Post updated March 2nd, 2015 at 08:05 am
Samsung has just officially released its much-awaited Galaxy S6 flagship smartphone at its Galaxy Unpacked event. While many has predicted the fall of what is still the world’s no.1 smartphone maker by volume, the Galaxy S6 shows that Samsung is not yet ready to throw in the towel.
The Galaxy S6 may have a similar design language that is unmistakably Samsung, but the company has finally clothed its crown jewel device with materials that justify its status. Samsung has banished from memory its previous flimsy plastic cases in favour of a Gorilla Glass 4 back and an “aerospace-grade” metal frame.
All new flagship devices scream at least one technological breakthrough; the 6.8mm thin Galaxy S6 boasts four. The first is an especially proud one for Samsung: the Galaxy S6 is powered by the world’s first 14nm mobile chipset, the Exynos 7420 octa-core processor.
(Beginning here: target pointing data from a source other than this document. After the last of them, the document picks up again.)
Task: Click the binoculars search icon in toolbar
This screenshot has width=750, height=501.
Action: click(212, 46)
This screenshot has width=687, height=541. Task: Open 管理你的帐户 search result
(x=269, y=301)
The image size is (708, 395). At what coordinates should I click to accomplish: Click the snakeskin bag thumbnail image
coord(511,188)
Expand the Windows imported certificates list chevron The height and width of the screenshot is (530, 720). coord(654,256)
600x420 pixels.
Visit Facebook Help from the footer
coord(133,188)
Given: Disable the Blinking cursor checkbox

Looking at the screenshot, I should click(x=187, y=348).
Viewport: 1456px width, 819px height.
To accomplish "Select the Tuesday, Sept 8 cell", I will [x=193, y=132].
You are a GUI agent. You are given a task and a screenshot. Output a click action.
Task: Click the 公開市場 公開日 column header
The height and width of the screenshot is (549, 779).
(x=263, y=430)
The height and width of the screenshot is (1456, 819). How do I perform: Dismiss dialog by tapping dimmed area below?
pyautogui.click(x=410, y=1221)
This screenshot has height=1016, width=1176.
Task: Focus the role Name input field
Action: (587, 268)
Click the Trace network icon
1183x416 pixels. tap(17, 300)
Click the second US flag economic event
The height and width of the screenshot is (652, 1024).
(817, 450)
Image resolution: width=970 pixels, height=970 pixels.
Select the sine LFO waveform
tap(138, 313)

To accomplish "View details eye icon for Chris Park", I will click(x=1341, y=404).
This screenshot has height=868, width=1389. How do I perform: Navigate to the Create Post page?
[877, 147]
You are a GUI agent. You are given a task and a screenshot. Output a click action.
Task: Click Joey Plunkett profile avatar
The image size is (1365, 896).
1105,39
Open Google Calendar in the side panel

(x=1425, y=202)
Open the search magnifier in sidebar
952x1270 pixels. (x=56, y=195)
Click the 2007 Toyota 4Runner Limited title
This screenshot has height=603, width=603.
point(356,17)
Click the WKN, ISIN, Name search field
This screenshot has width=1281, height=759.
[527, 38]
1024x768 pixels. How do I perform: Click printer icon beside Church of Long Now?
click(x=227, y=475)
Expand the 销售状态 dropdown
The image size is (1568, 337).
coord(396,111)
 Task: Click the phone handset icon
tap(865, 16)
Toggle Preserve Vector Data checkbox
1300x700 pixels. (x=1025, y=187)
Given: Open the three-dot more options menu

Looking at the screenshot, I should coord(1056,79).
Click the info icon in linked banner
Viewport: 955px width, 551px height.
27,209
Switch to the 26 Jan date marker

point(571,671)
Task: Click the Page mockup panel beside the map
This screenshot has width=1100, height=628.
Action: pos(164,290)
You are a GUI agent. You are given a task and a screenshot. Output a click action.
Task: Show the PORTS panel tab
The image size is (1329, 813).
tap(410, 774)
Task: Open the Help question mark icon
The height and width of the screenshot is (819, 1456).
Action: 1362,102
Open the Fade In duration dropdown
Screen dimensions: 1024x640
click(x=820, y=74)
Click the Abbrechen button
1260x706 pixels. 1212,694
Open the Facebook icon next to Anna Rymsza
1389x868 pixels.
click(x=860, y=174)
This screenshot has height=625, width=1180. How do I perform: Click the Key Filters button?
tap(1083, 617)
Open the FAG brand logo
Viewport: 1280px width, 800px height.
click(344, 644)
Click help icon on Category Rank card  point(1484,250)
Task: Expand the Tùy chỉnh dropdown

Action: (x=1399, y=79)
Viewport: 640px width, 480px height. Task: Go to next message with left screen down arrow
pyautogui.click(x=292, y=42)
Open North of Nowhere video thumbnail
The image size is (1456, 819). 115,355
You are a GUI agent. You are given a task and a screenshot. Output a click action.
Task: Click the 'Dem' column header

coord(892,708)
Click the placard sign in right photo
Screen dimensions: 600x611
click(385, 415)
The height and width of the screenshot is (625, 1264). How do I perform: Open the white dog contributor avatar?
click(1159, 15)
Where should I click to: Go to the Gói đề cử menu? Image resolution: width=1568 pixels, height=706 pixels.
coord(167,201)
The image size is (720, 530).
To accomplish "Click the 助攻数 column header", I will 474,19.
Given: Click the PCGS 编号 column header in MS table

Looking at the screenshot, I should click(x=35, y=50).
Made up of four Cortex-A57 cores running at 2.1GHz and four 1.5GHz Cortex-A53 cores as well as a Mali-T760 GPU, Samsung’s Exynos division has come a long way since its earlier attempts, and from what we experienced with the Galaxy Note 4’s Exynos 5433 we can only expect even better performance and battery life on the Exynos 7420.
The second and third of the Galaxy S6’s technological breakthroughs are just as impressive – though it may not be as apparent for consumers. The Galaxy S6 packs 3GB of the world’s first LPDR4 RAM, which, like the Exynos chip, is made by Samsung’s Electronics arm. In addition, its recently announced Universal Flash Storage 2.0 (UFS 2.0) – claimed to be 2.7 times faster than normal eMMC 5.0 standards but up to 50% more power efficient – also makes it into Samsung’s latest smartphone.
The Galaxy S6, which weighs 138g, will be available in three storage options: 32GB, 64GB and 128GB – but there won’t be a microSD card slot. To ease consumers into accepting this fact, Samsung has partnered with Microsoft to offer free 100GB OneDrive storage for two years.
The final technological breakthrough is perhaps not so exciting in practical terms. The Galaxy S6 is the now the record holder for being the smartphone with the world’s sharpest display; at 5.1 inches across with a QHD resolution (2560 x 1440), the Galaxy S6 has a pixel density of 577ppi. The display is, once again, running on Samsung’s exceptional Super AMOLED display.
Moving on to the Galaxy S6’s imaging prowess. The GS6’s rear camera is a brand new 16MP sensor with a large F1.9 aperture and Smart OIS, while the front camera is also a new 5MP sensor with an F1.9 aperture. Both these sensors are equipped with HDR Auto, which automatically shoots in HDR by default unless you turn the function off. On the other hand, the front camera is also equipped with a 90-degree wide-angle lens.
Samsung’s also reworked the audio solution on the GS6. After finally realizing rear-mounted speakers are simply not ideal, the Galaxy S6’s speakers have been relocated to the bottom of the device, and the new amp is also said to be 1.5 times louder than the Galaxy S5’s.
Then, there’s the battery. The Galaxy S6 has a slightly smaller 2,550mAh battery compared to the Galaxy S5, but the addition of Fast Charge (0 to 50% in 30mins, 0 to 100% in 80 minutes) should be more than sufficient. On top of that, the Galaxy S6 is also one of the first smartphones to offer embedded wireless charging support for both WPC (which developed the Qi standard) and PMA standards, allowing you to charge the GS6 with virtually any wireless charging pod.
Finally, this LTE Cat 6-enabled smartphone has also had its fingerprint scanner tweaked. The home button which houses the sensor is now slightly larger to accommodate a new touch-based scan similar to Apple’s TouchID, instead of the swipe-based method which proved to be unintuitive and uncomfortable for users.
As for the software, Samsung has again worked hard to remove unnecessary bloatware on its TouchWiz UX, giving it a much leaner feel. That being said, there are a few notable additions. First, there’s the introduction of Samsung Pay, the company’s answer to Apple Pay. And, there’s the new Themes Store, which is likely inspired by the widespread popularity of Chinese smartphones which offer this almost as a standard feature.
Also, the Galaxy S6 will ship with KNOX 2.4, Samsung’s latest enterprise-level security suite. Another interesting addition is the smart upgrade for Find My Mobile, which lets you remotely enable Ultra Power Saving Mode when your phone is missing, giving you more precious time to locate the device.
The Galaxy S6 will be available in four colours: white, black, gold and blue. At the time of launch, no pricing details were provided.
But more importantly, this is the culmination of Project Zero – a codename that was chosen to mark Samsung starting from square one. The S6 was designed and built from the ground up, based on what it knows best and what has failed in the past. It has now answered almost all criticism leveled at the Galaxy S series, and Samsung’s statement is crystal clear: it intends to hold on to that number 1 tag.